Take Deloitte or PwC as an example: they need a large, just a huge number of people just to start communicating with a client. A lot of documentation, many employees, a large number of meetings. This is not Google, where you simply clap your hands, call the boys and everyone starts to work.
In the end, any “corporation” provides quality labor. Medium or good executive with a surface layer of product / project management. If you think that you cannot do software for this, you are crazy. Of course you can.
A layer of team packaging, task delivery and a game plan - that is what should be done and that’s all. 5 years, maybe earlier, and this will be done by software, no doubt.
“I would like to believe it when you are so confident in telling about it, especially when your example proves it effectively.” Now the classic question is - what do you recommend to a hypothetical own child who tries and makes mistakes and asks for advice in creating some kind of product?
Learning to program is useful. It is not necessary to want to become a developer, in the end it will just give you good knowledge and a useful experience.
I love to write code from childhood and it has always been for me a peculiar form of self-expression. At the same time, it makes my thoughts more rational, built on a certain logic.
I always felt and knew that this would help me in life and in everything that I do. Starting from the assessment of any situations and ending with the management of the team, funds, everything else.

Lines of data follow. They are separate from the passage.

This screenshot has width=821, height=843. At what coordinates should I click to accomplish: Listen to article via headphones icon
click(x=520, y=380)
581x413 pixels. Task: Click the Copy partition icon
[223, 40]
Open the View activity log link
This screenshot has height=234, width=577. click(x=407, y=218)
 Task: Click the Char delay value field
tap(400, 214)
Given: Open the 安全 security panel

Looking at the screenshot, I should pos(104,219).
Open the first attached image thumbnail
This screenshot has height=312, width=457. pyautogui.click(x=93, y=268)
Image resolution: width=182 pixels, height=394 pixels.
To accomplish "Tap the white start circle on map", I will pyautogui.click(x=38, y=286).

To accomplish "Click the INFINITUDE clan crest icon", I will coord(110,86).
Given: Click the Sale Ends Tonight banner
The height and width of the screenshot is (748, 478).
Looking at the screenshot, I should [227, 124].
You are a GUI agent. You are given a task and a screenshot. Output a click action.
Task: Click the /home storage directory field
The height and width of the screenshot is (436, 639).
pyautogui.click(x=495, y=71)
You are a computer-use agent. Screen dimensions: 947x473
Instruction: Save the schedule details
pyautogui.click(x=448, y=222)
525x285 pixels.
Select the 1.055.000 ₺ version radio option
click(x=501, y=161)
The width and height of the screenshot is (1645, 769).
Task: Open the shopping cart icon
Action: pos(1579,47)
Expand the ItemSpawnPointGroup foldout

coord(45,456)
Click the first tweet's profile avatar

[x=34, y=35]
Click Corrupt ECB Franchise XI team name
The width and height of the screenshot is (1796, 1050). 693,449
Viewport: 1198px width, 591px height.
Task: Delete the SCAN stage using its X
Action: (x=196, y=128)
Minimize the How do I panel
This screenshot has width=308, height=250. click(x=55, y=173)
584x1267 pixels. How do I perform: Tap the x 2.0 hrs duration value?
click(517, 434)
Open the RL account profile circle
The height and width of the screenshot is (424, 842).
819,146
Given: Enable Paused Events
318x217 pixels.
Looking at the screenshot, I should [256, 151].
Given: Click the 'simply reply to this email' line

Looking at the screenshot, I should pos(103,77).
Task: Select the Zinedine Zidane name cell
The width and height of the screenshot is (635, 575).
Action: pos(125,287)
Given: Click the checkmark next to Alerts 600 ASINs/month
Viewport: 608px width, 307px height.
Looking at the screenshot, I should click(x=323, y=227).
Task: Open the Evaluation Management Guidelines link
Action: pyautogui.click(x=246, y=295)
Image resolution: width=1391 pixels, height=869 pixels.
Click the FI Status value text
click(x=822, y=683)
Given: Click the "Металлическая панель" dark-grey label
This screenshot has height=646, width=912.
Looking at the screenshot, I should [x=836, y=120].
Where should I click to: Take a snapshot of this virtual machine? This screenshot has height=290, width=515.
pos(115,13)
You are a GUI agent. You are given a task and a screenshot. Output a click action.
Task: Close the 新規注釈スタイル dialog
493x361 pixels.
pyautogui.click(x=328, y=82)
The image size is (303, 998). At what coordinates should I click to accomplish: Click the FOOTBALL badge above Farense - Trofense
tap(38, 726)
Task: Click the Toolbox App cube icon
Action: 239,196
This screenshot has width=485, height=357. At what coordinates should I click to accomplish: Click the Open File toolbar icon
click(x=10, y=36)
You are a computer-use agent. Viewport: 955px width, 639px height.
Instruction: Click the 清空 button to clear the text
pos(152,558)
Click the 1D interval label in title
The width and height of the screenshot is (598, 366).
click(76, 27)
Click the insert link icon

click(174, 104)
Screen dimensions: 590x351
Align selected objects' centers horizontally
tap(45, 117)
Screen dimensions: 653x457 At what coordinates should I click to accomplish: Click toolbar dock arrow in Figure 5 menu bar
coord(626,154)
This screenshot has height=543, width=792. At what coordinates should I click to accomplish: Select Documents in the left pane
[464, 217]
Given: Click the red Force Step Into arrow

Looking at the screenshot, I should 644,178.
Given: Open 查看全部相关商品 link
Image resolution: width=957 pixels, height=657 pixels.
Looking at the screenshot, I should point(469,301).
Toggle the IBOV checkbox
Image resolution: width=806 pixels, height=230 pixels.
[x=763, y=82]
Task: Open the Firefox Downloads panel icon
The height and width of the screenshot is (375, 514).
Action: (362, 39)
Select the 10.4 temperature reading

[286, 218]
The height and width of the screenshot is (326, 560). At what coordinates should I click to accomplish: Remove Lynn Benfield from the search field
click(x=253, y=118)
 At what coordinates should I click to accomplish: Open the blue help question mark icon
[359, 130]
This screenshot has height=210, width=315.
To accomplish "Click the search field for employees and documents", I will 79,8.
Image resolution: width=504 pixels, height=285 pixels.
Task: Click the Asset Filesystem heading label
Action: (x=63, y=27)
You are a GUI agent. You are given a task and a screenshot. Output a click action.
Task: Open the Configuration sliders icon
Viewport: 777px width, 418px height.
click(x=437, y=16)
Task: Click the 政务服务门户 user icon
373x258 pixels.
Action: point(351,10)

It makes you smarter, it makes your thoughts and actions more rational. I constantly notice a huge difference between engineers and everyone else - most people are completely irrational.
And most often, it works negatively.
So my advice is to learn, learn complex things, learn what you cannot understand, and work in complex systems. It will greatly help you in life.
- A career advice?
From my own experience. I left the university, everything that I achieved, I achieved myself. Work as a developer, find out what a software company is.
I can say with confidence that Toptal is the best company I have ever worked for. This knowledge gives me an understanding of where we are. Since I worked in many companies and got very different impressions. Someone is growing fast (Slide, bought by Google, where I left after the takeover) and is actively developing a culture of developers.
At Slide, we had weekly iterations in a team of dozens of people. And in Toptal, a team of 5 engineers is developing a technology that will seriously affect how dynamic systems work. It will take us a year and a half, but we will change the way we manage software, developers and development.
Other companies simply cannot afford to do this; they lack either flexibility, employees, or talents. And you can work with us.